À cette époque, la Cour de François Ier se déplace entre le Louvre à Paris, Fontainebleau en île-de-France et surtout Blois, Amboise et Chambord. En pays de Loire, 1 500 personnes, seigneurs, familles, serviteurs forment la Cour du Roi. Il faut, pour le transport des biens, des tableaux, des tapisseries et des coffres le concours de 12 000 chevaux qui tirent charrois et carrosses. Les châteaux s’entourent de plans d’eau et de parcs et jardins. Certains gardent des tourelles, mais se coiffent de cheminées et de toits pointus. Ils sont éclairés par de vastes fenêtres. Ils ont de nombreuses pièces. Des statues à l’antique couvrent les allées. Les tableaux représentent les paysages, ceux d’Italie, les grands mythes de l’Antiquité et la femme. Les favorites du roi n’hésitent pas à laisser représenter leur beauté, comme Diane de Poitiers, la maîtresse d’Henri II, ou plus tard Gabrielle d’Estrées, maîtresse d’Henri IV. Meubles, tapisseries et tableaux remplissent de vastes pièces illuminées, la nuit, aux chandelles.

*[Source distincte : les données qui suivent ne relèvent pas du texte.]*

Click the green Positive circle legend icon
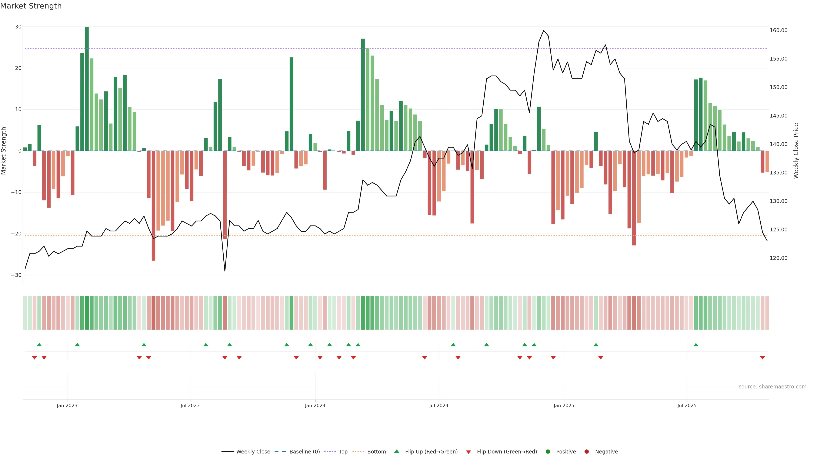This screenshot has height=459, width=817. [x=547, y=451]
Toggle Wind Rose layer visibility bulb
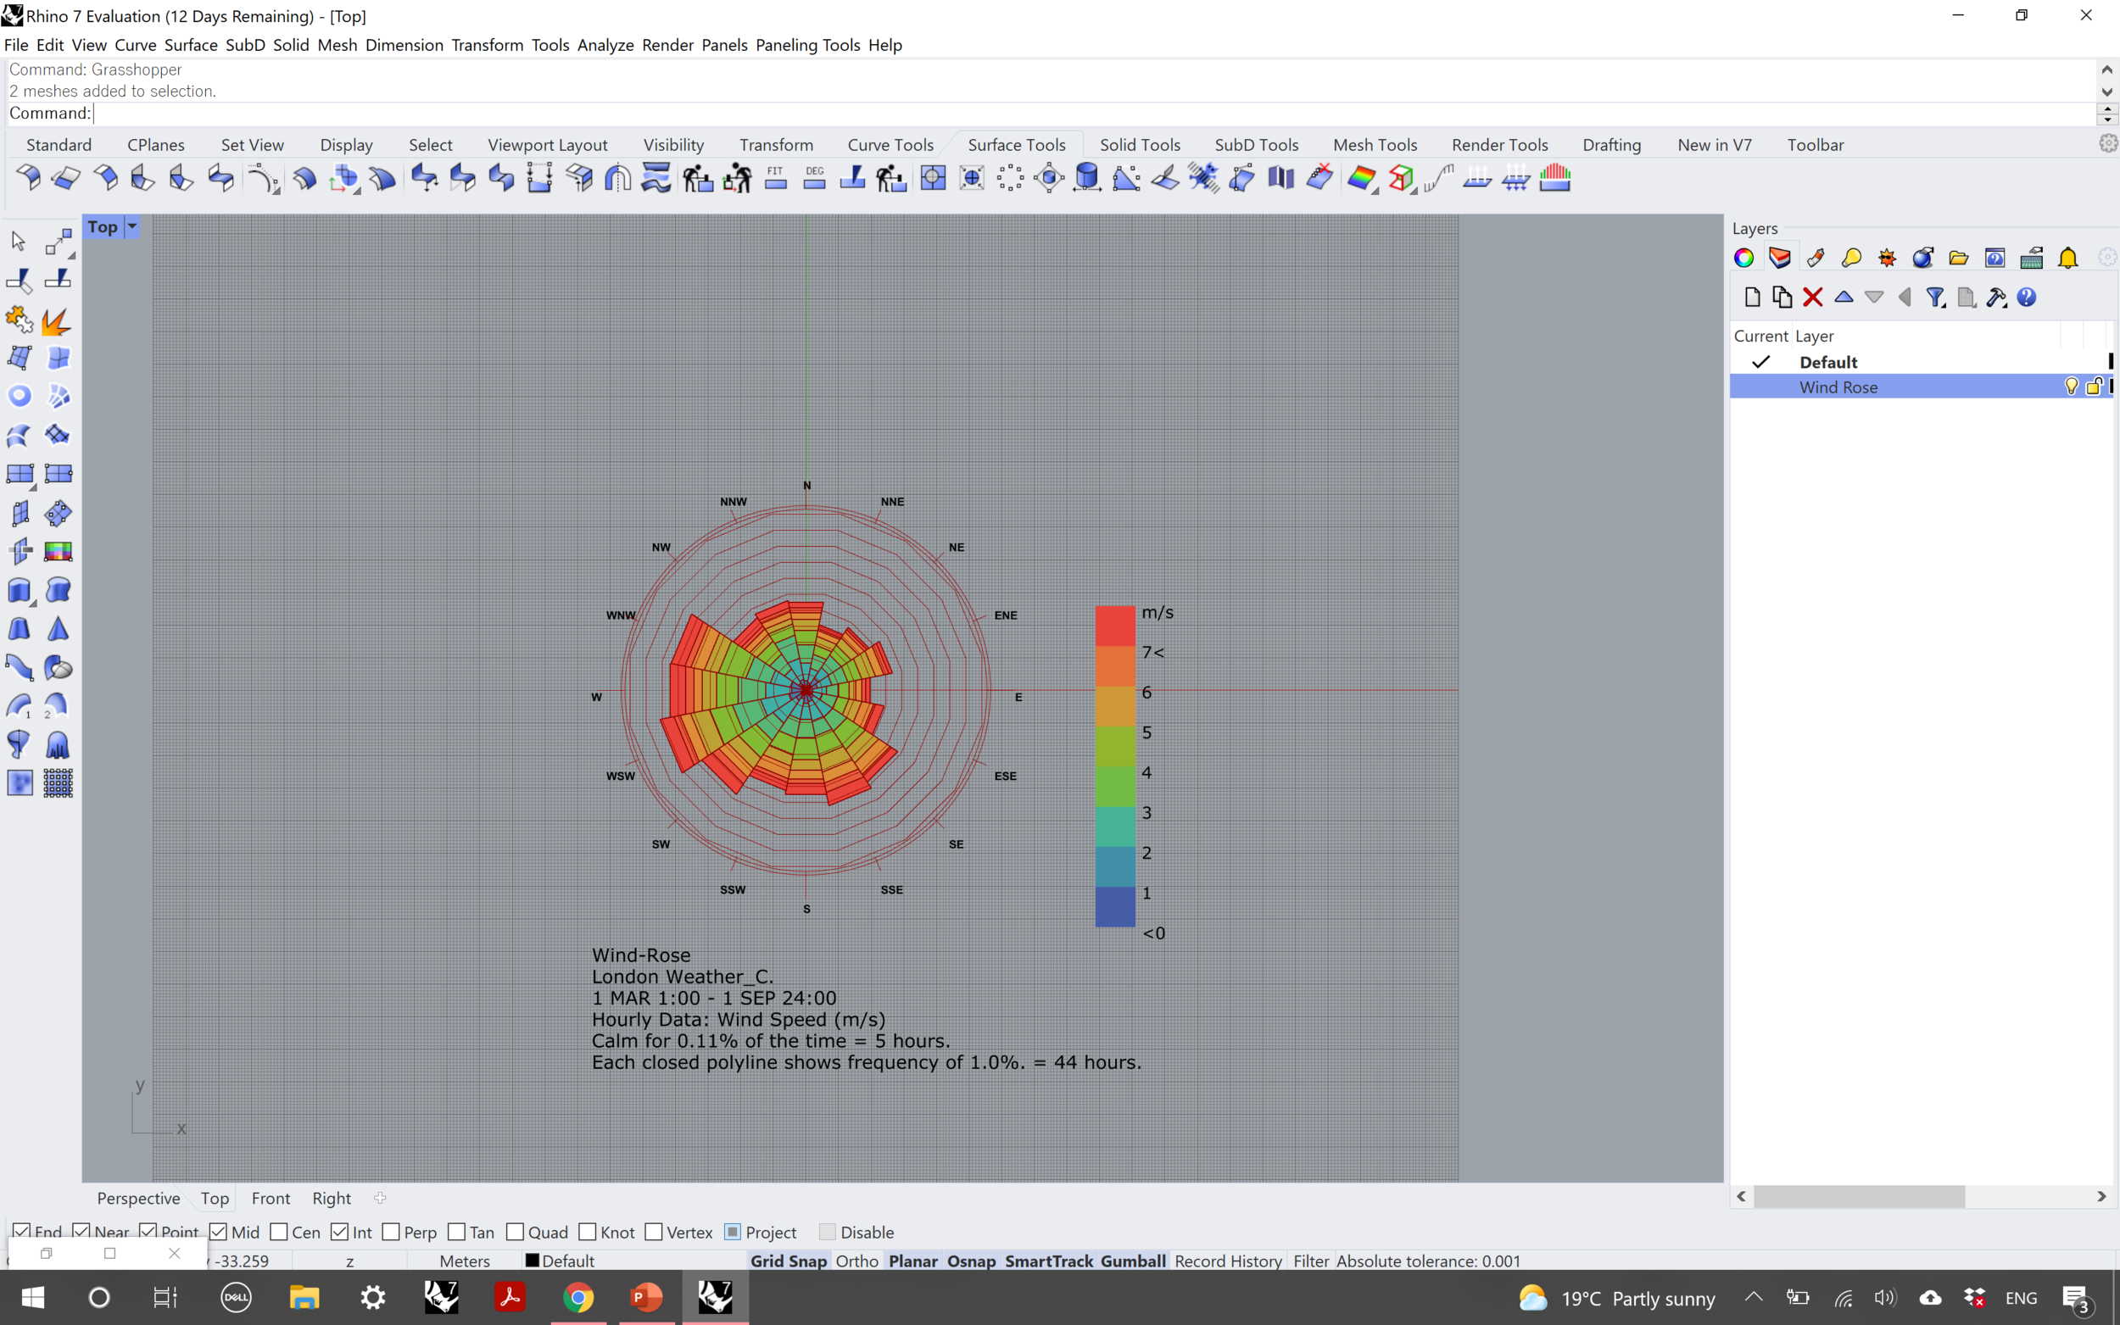 pos(2071,386)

Ces châteaux sont toujours là, et les guides touristiques parlent ici de la « Vallée des Rois » :
- Chambord, un gigantesque château, fruit des rêves de François 1er. Il faut voir son reflet dans l’eau à la nuit tombante, l’alignement parfait de sa haute façade rythmée par les deux tours d’angle, les deux tours centrales, les hautes fenêtres, les arcades du rez-de-chaussée, les toits où se mêlent cheminées, tourelles et lanternes. La promenade sur la terrasse évoque un lieu de conte de fées.
- Blois, avec son escalier à balustrade sculptée qui monte majestueusement dans une tour ajoutée à la façade. Blois accueillit Catherine, épouse de Henri II, née dans la célèbre famille des Médicis. On peut voir son cabinet garni de 237 panneaux de bois sculpté qui dissimulent des armoires secrètes dont Alexandre Dumas a fait dans son roman La Reine Margot des armoires à poisons.
- Chenonceaux, offert par Henri II à Diane de Poitiers. Catherine de Médicis s’en empare à la mort d’Henri, son époux.
- Amboise, où l’on retrouve encore François Ier. Ce fut le lieu de festivités dont certaines furent mises en scène par Léonard de Vinci. Car c’est juste à côté, au Clos Lucé, dans un petit manoir, que François Ier a installé en Léonard de Vinci en 1516. Celui-ci est venu avec des toiles devenues célèbres : La Joconde, La Vierge, l’enfant Jésus et sainte Anne, Saint Jean Baptiste. Elles sont au Louvre aujourd’hui. Il conçoit des drôles de machines dont on peut voir au Clos Lucé les maquettes exposées. Léonard, qui pratique tous les arts, finit ainsi ses jours en ce Val de Loire, symbole de la Renaissance. Il y meurt le 2 mai 1519, dans les bras de François Ier. Celui-ci l’appelait « mon père ». Il repose dans la chapelle du château.
Aux châteaux royaux s’ajoutent les châteaux des grands seigneurs, richement meublés eux aussi. Azay-le-Rideau, par exemple, « diamant taillé à facettes » ( Balzac). Lorsque le soir tombe sur le Val de Loire, l’atmosphère respire intelligence, art, bien-être et douceur de vivre.